Context relevance: Is the pulled context relevant to the query?
Verifiability: Is the response supported by the context?
If the answer to any of these questions is “No,” then the system’s output could be misleading or irrelevant. In the TruLens approach, hallucination metrics capture different failure modes of language model-based systems.
Identifying the metric that performs the poorest can help teams focus on the aspect of the system that needs improvement. For example, if implementation hallucinates because it frequently utilizes irrelevant context, developers can prioritize enhancing the extraction of relevant information for a given purpose.
It is also crucial to have a robust system that tracks performance changes over time as teams experiment with different system configurations. Evaluation and monitoring are crucial throughout the entire application lifecycle. This reduces the risk of overly focusing on fixing individual instances while ignoring broader system quality.
Companies can employ these algorithms throughout the entire lifecycle of their systems, from development to production, in order to:
Build confidence that fundamental edge cases are covered before implementation.
Use evaluations to guide improvements of their systems by prioritizing the root causes of hallucinations.
Monitor performance over time to quickly detect and resolve regressions.
Understanding the root causes of the problem helps create a feedback loop that determines what kind of fixes need to be applied. For example, if the model performs poorly in extracting relevant content, then it is most important to work on better extraction. Conversely, if verifiability is the key issue, fine-tuning and engineering queries to achieve good results on domain-specific data are likely the most effective approach. In any case, it is important to systematically test the system and track improvements.

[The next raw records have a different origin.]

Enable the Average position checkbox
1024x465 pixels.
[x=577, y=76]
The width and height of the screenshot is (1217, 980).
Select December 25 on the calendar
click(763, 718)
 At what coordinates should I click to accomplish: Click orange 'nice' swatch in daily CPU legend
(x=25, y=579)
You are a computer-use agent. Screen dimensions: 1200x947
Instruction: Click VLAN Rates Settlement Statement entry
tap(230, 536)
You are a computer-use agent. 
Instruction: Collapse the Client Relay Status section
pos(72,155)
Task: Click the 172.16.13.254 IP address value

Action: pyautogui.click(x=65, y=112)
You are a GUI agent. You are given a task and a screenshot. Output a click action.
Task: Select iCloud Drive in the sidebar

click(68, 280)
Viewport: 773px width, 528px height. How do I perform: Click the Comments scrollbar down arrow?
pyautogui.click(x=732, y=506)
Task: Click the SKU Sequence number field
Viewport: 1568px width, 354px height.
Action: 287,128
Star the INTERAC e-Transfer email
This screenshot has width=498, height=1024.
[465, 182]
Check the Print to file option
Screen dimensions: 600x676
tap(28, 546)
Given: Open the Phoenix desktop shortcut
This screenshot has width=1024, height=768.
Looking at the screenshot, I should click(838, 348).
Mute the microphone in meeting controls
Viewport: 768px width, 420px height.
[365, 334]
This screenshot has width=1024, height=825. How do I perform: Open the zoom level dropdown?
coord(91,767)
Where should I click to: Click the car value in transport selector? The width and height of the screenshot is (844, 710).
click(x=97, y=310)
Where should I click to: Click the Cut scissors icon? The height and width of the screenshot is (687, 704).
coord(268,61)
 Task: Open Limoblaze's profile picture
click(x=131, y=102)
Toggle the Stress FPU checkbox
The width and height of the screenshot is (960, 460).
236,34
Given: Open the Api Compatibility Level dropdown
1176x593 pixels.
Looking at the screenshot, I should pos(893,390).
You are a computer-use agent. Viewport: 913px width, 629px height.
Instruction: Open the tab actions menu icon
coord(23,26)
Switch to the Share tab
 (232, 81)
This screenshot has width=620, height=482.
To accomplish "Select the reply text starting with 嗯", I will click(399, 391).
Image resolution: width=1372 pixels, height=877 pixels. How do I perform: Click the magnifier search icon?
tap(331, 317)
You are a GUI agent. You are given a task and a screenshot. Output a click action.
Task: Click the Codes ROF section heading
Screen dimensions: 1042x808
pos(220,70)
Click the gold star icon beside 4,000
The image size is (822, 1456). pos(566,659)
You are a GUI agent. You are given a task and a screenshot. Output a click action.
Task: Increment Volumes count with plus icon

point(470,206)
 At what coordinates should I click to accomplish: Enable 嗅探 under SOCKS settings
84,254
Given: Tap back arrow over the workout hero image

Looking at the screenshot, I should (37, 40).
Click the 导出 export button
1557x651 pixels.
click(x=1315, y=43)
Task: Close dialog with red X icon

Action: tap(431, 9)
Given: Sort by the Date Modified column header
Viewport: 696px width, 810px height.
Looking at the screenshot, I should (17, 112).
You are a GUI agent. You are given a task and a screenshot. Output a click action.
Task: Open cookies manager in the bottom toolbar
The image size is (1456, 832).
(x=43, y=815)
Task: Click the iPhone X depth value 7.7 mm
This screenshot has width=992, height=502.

One significant limitation in hallucination research is its scope. Since most evaluations are based on the language models themselves, these evaluations are challenging to apply in production. Shaike Sen stated that future research and development will focus on ways to algorithmically scale the evaluation of language model hallucinations, allowing them to be applied to a larger number of useful cases efficiently.
Additionally, more work will be needed to mitigate hallucinations that involve combining text, code, audio, video, and other types of data. Shaike Sen explains:
Furthermore, as models grow larger and more diverse, the focus is increasingly shifting towards multimodal models, meaning evaluations need to be targeted towards multimodal scenarios. We need new tools to understand what hallucinations mean in a multimodal environment.
Currently, researchers and providers are all striving to find the most effective approaches to measure and reduce hallucinations in artificial intelligence. This will be crucial for scaling new generative AI models in enterprises. Moreover, some of the best hallucination metrics may be one-time techniques.
TruEra approaches the problem as part of a broader solution for streamlining the life cycle of AI development. It is reasonable to assume that competitors in AI development will likely soon introduce similar capabilities. These can be used directly in the tool or through third-party add-ons and platforms, much like how quality assurance and testing are integrated into development environments today.
Additionally, many of the current hallucination metrics focus on the type of conversation one may have with a chatbot. Different approaches are needed to enhance the quality of code suggestions and other types of recommendations in the rapidly evolving world of AI that powers assistants and co-pilot applications.